Every ethnic nation (not tribe) in Nigeria is complaining of marginalisation, yet Nigeria's rulers are saying that rotation of key positions among the ethnic nations or zones is undemocratic. Is democracy more than what a people consider to be good for their own societal order, peace and progress? Why does Nigeria hardly know peace and progress, from 1966 till date? Isn't it because the rulers are insensitive, greedy, and egotistical? Are people in developed nations better humans or that they have established rules and regulations that must be obeyed and are enforced? World powers ignore justice. They want to make money from sale of weapons, and they are complaining about terrorism and insurgency.
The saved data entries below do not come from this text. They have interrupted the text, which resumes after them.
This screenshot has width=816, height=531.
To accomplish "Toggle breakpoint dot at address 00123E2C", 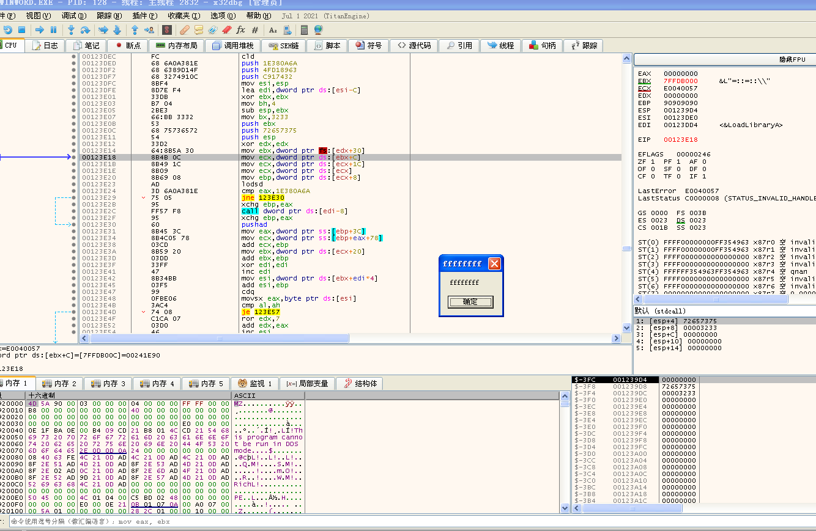I will coord(74,211).
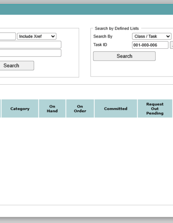Click the Task ID field showing 001-000-006
The height and width of the screenshot is (223, 173).
point(150,45)
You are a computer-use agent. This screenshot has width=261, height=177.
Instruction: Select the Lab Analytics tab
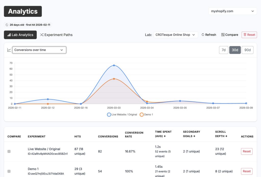coord(20,35)
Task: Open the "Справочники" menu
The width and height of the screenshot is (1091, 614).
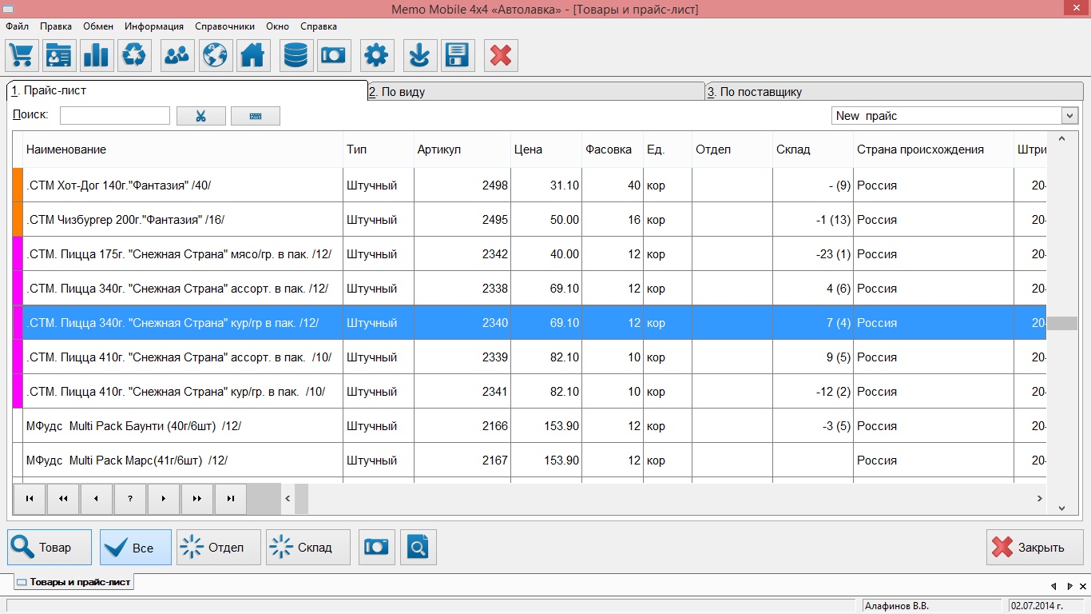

In respect of Nigeria, they don't want to know that Boko Haram didn't attack anybody before it was attacked.

What is important to world powers is that war renders Nigeria incapable of developing technology and essential commodities and so will remain a constant market for goods from developed and actively developing nations. Luckily for them, Nigeria's rulers are blinded by insensitivity, Christian and Islamic imperialisms, greed, and egocentricity. In consonance with the expectations of the world powers, Nigeria is now living on borrowed money, and many workers are owed several months of unpaid salaries and emoluments. Many of those who are lucky to be paid regularly still find it difficult to make ends meet, given the high and worsening levels of inflation.

Do the UN and world powers not know that but for haram (corruption) Nigeria should be an actively developing nation? They know but don't care. Nigeria boasts of billionaires and trillionaires, coupled with gross infrastructural underdevelopment and mass abject poverty. Where then lies the justification for the war against Boko Haram? Why must Nigeria's rulers not reposition the nation to what is sustainable? Why must Christianity and Islam loom larger than Nigeria notwithstanding the secularist constitution of the nation?